Not for the first or the last time, a trace of anti-Celtic bias was smelt from the SFA

January 1905 was to be a difficult month for Celtic. It started with an aborted New Year Day game at Ibrox which had to be abandoned because of continual crowd encroachment caused by enthusiasm and a genuine fear of being crushed to death rather than any hostile intent.

This game was followed by a rare defeat for Celtic against Airdrie at Parkhead where a crucial penalty miss by Jimmy Hay was followed almost immediately by Airdrie’s winner in a 3-2 defeat. Airdrie’s victory was commented upon in Scottish society as much as was the other piece of news in early 1905 when in Manchuria in the Russo-Japanese war (an incredibly bloodthirsty affair by all accounts which Britain did well to avoid) the garrison of Port Arthur fell to the Japanese after a prolonged struggle and with an appalling loss of life.

A win followed over Port Glasgow, but then Celtic went down again this time to one of their bogey teams, Dundee at Dens Park. It was quite simply a poor performance on a bone hard pitch on a cold frosty day. Celtic made the mistake of taking the field in rubber soles, but discovered that this particular pitch demanded boots with studs.

Referee Kirkham of Preston, generally regarded as the best referee in Great Britain and who was given a lot of difficult Scottish games to do, refused to stop the game so that Celtic could change back into studded football boots, and so the players had to take it in turns, one by one, to leave the field and change their boots. This rather disrupted things, and Dundee scored twice while this was going on. Celtic pulled one back but to no avail.

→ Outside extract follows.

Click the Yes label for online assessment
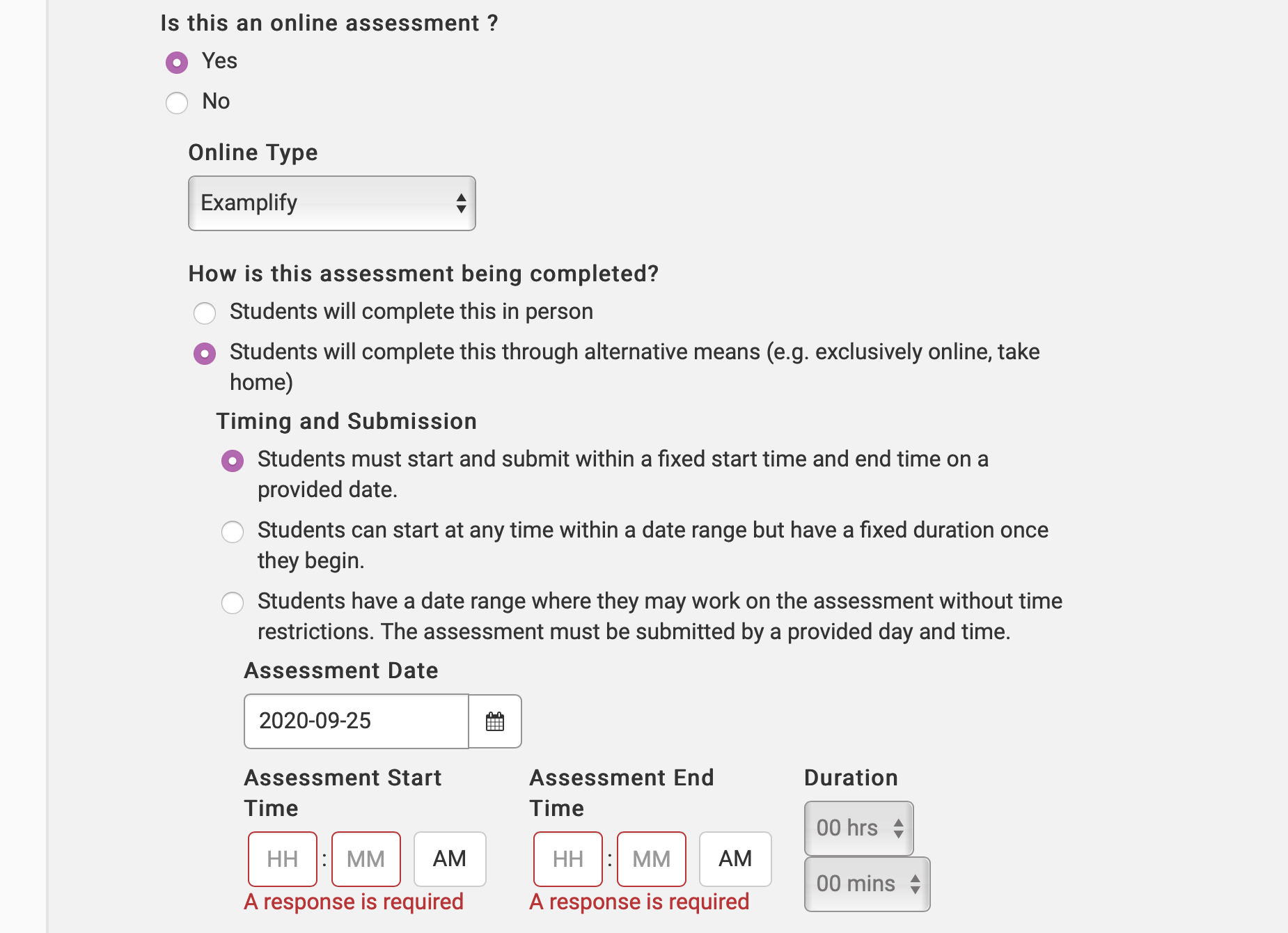Image resolution: width=1288 pixels, height=933 pixels. (x=219, y=61)
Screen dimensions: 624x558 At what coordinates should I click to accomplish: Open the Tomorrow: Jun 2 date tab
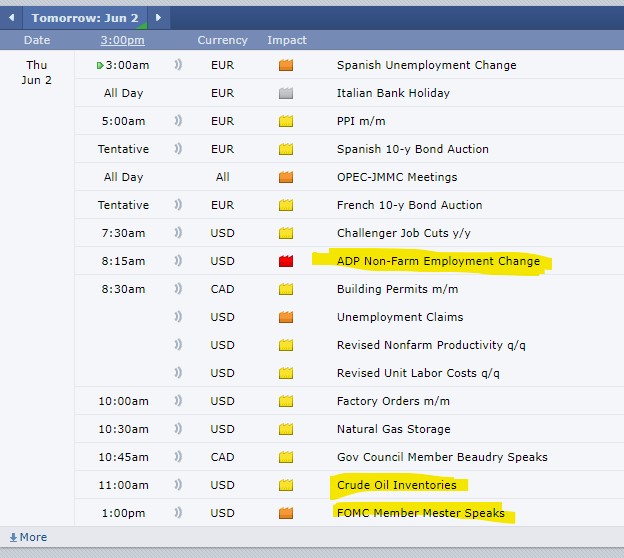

Celtic then beat Hibs at Parkhead and progressed to the next round of Scottish Cup by beating Dumfries (not the team that we now know as Queen of the South), but then Sunny Jim on 31 January at 6 Carlton Place, the Headquarters of the SFA got the news that he had been dreading – namely that he had been suspended for a month for his violent conduct against Jimmy Sommen of Partick Thistle. Mr Deans the referee said (with a hint of exaggeration, one feels) that it “was the most brutal he had ever witnessed” but when Young pleaded “excessive provocation” in extenuation, the referee admitted that Young had a point.

An SFA member suggested two weeks suspension, another said two months, but the disciplinary committee compromised and decided that Sunny Jim should be suspended for a month, effectively all of February.

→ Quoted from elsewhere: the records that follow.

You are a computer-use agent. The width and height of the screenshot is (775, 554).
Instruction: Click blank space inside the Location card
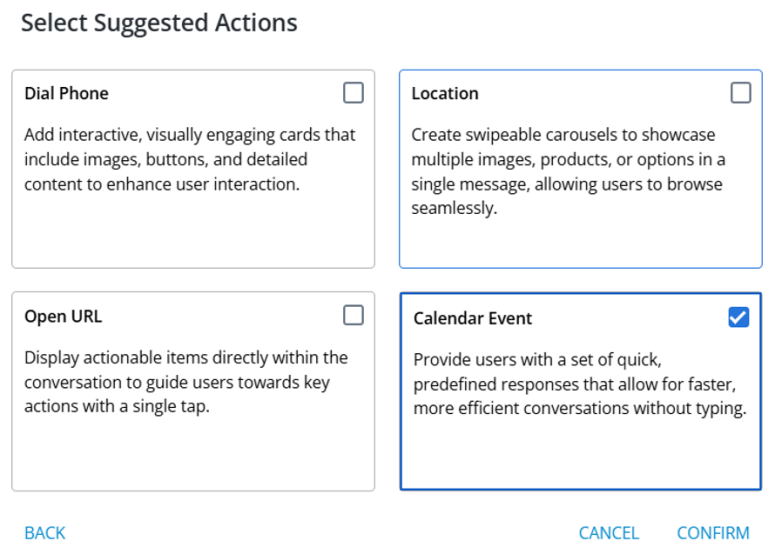pos(580,243)
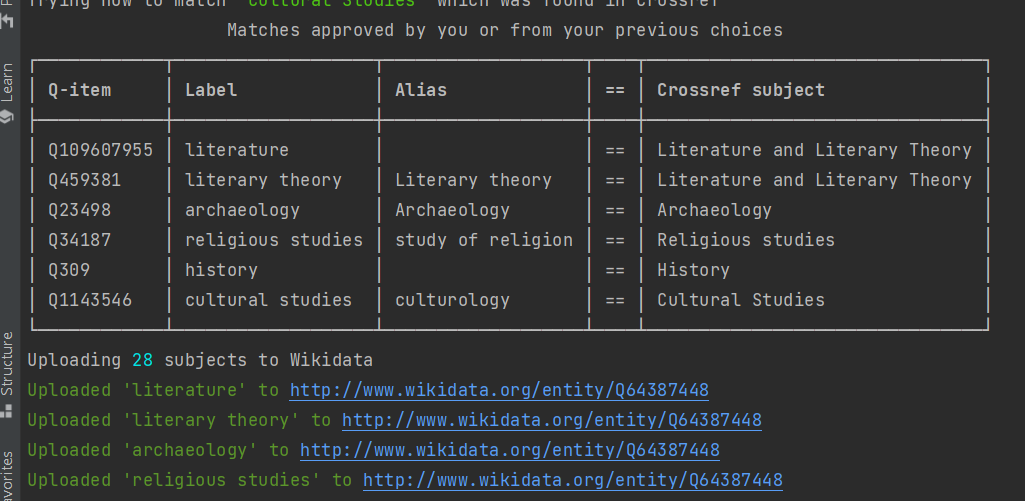Screen dimensions: 1025x501
Task: Follow the 'archaeology' uploaded entity link
Action: tap(510, 450)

This to Young seemed draconian. It was a first offence, and not for the first or the last time, a trace of anti-Celtic bias was smelt here in some quarters. (Jimmy Quinn would discover that in two high profile incidents – one later in 1905 and another in 1907). Nevertheless, Sunny accepted it, and had no choice but to continue his job as an Iron Turner for a month, and attend Celtic Park only as a spectator. It was agony for him, but he was pleased to see that the team did well in his absence! His loud raucous Ayrshire voice was heard once or twice from the players section of the old Celtic Park balcony.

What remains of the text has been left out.